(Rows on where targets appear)
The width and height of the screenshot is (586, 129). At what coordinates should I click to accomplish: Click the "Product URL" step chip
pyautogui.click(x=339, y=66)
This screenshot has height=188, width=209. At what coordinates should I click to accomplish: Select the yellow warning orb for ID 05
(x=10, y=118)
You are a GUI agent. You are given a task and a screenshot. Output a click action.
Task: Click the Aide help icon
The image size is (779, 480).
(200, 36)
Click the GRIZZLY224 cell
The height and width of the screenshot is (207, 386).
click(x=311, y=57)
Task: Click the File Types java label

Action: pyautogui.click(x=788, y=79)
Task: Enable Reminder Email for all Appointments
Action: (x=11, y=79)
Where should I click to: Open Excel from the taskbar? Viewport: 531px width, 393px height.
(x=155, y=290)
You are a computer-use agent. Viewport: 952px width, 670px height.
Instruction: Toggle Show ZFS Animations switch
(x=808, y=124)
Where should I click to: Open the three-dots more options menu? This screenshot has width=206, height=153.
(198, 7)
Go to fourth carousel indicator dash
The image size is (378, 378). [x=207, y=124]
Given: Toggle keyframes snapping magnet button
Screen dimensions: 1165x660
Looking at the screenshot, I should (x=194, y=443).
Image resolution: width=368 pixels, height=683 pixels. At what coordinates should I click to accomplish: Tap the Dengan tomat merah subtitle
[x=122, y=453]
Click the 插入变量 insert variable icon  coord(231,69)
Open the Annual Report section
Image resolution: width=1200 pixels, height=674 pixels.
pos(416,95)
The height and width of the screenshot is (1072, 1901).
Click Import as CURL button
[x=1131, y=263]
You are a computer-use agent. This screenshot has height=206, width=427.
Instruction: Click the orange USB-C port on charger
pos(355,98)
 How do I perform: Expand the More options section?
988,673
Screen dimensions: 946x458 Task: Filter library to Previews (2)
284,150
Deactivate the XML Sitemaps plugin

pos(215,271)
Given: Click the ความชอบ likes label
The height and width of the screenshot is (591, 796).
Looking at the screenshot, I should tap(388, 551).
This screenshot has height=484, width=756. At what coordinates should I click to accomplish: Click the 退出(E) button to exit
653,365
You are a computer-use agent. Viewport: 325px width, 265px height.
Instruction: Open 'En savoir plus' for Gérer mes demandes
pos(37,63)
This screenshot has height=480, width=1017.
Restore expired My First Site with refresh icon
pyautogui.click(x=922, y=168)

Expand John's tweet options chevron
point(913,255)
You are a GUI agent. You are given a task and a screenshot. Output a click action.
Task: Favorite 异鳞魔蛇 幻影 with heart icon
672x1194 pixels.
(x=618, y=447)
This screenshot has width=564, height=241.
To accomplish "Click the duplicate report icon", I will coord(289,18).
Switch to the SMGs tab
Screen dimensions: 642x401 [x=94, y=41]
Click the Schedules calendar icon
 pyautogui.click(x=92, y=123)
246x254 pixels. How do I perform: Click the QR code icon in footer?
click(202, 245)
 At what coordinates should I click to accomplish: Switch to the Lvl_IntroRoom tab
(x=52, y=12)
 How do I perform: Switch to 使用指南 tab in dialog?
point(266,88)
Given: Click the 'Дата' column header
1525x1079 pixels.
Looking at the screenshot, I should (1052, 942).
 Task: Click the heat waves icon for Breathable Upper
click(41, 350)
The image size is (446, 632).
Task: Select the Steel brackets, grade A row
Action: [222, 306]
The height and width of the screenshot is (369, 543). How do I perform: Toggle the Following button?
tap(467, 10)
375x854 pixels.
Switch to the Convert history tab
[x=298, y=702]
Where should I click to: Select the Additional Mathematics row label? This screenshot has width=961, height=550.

▸ TASK TO COMPLETE: Please output the records above as a Markdown table with the columns Number and Text. Give each non-blank line its own row.

▸ RESPONSE FOR THIS EXERCISE:
| Number | Text |
|---|---|
| 1 | The width and height of the screenshot is (586, 129). At what coordinates should I click to accomplish: Click the "Product URL" step chip |
| 2 | pyautogui.click(x=339, y=66) |
| 3 | This screenshot has height=188, width=209. At what coordinates should I click to accomplish: Select the yellow warning orb for ID 05 |
| 4 | (x=10, y=118) |
| 5 | You are a GUI agent. You are given a task and a screenshot. Output a click action. |
| 6 | Task: Click the Aide help icon |
| 7 | The image size is (779, 480). |
| 8 | (200, 36) |
| 9 | Click the GRIZZLY224 cell |
| 10 | The height and width of the screenshot is (207, 386). |
| 11 | click(x=311, y=57) |
| 12 | Task: Click the File Types java label |
| 13 | Action: pyautogui.click(x=788, y=79) |
| 14 | Task: Enable Reminder Email for all Appointments |
| 15 | Action: (x=11, y=79) |
| 16 | Where should I click to: Open Excel from the taskbar? Viewport: 531px width, 393px height. |
| 17 | (x=155, y=290) |
| 18 | You are a computer-use agent. Viewport: 952px width, 670px height. |
| 19 | Instruction: Toggle Show ZFS Animations switch |
| 20 | (x=808, y=124) |
| 21 | Where should I click to: Open the three-dots more options menu? This screenshot has width=206, height=153. |
| 22 | (198, 7) |
| 23 | Go to fourth carousel indicator dash |
| 24 | The image size is (378, 378). [x=207, y=124] |
| 25 | Given: Toggle keyframes snapping magnet button |
| 26 | Screen dimensions: 1165x660 |
| 27 | Looking at the screenshot, I should (x=194, y=443). |
| 28 | Image resolution: width=368 pixels, height=683 pixels. At what coordinates should I click to accomplish: Tap the Dengan tomat merah subtitle |
| 29 | [x=122, y=453] |
| 30 | Click the 插入变量 insert variable icon  coord(231,69) |
| 31 | Open the Annual Report section |
| 32 | Image resolution: width=1200 pixels, height=674 pixels. |
| 33 | pos(416,95) |
| 34 | The height and width of the screenshot is (1072, 1901). |
| 35 | Click Import as CURL button |
| 36 | [x=1131, y=263] |
| 37 | You are a computer-use agent. This screenshot has height=206, width=427. |
| 38 | Instruction: Click the orange USB-C port on charger |
| 39 | pos(355,98) |
| 40 |  How do I perform: Expand the More options section? |
| 41 | 988,673 |
| 42 | Screen dimensions: 946x458 Task: Filter library to Previews (2) |
| 43 | 284,150 |
| 44 | Deactivate the XML Sitemaps plugin |
| 45 | pos(215,271) |
| 46 | Given: Click the ความชอบ likes label |
| 47 | The height and width of the screenshot is (591, 796). |
| 48 | Looking at the screenshot, I should tap(388, 551). |
| 49 | This screenshot has height=484, width=756. At what coordinates should I click to accomplish: Click the 退出(E) button to exit |
| 50 | 653,365 |
| 51 | You are a computer-use agent. Viewport: 325px width, 265px height. |
| 52 | Instruction: Open 'En savoir plus' for Gérer mes demandes |
| 53 | pos(37,63) |
| 54 | This screenshot has height=480, width=1017. |
| 55 | Restore expired My First Site with refresh icon |
| 56 | pyautogui.click(x=922, y=168) |
| 57 | Expand John's tweet options chevron |
| 58 | point(913,255) |
| 59 | You are a GUI agent. You are given a task and a screenshot. Output a click action. |
| 60 | Task: Favorite 异鳞魔蛇 幻影 with heart icon |
| 61 | 672x1194 pixels. |
| 62 | (x=618, y=447) |
| 63 | This screenshot has width=564, height=241. |
| 64 | To accomplish "Click the duplicate report icon", I will coord(289,18). |
| 65 | Switch to the SMGs tab |
| 66 | Screen dimensions: 642x401 [x=94, y=41] |
| 67 | Click the Schedules calendar icon |
| 68 |  pyautogui.click(x=92, y=123) |
| 69 | 246x254 pixels. How do I perform: Click the QR code icon in footer? |
| 70 | click(202, 245) |
| 71 |  At what coordinates should I click to accomplish: Switch to the Lvl_IntroRoom tab |
| 72 | (x=52, y=12) |
| 73 |  How do I perform: Switch to 使用指南 tab in dialog? |
| 74 | point(266,88) |
| 75 | Given: Click the 'Дата' column header |
| 76 | 1525x1079 pixels. |
| 77 | Looking at the screenshot, I should (1052, 942). |
| 78 |  Task: Click the heat waves icon for Breathable Upper |
| 79 | click(41, 350) |
| 80 | The image size is (446, 632). |
| 81 | Task: Select the Steel brackets, grade A row |
| 82 | Action: [222, 306] |
| 83 | The height and width of the screenshot is (369, 543). How do I perform: Toggle the Following button? |
| 84 | tap(467, 10) |
| 85 | 375x854 pixels. |
| 86 | Switch to the Convert history tab |
| 87 | [x=298, y=702] |
| 88 | Where should I click to: Select the Additional Mathematics row label? This screenshot has width=961, height=550. |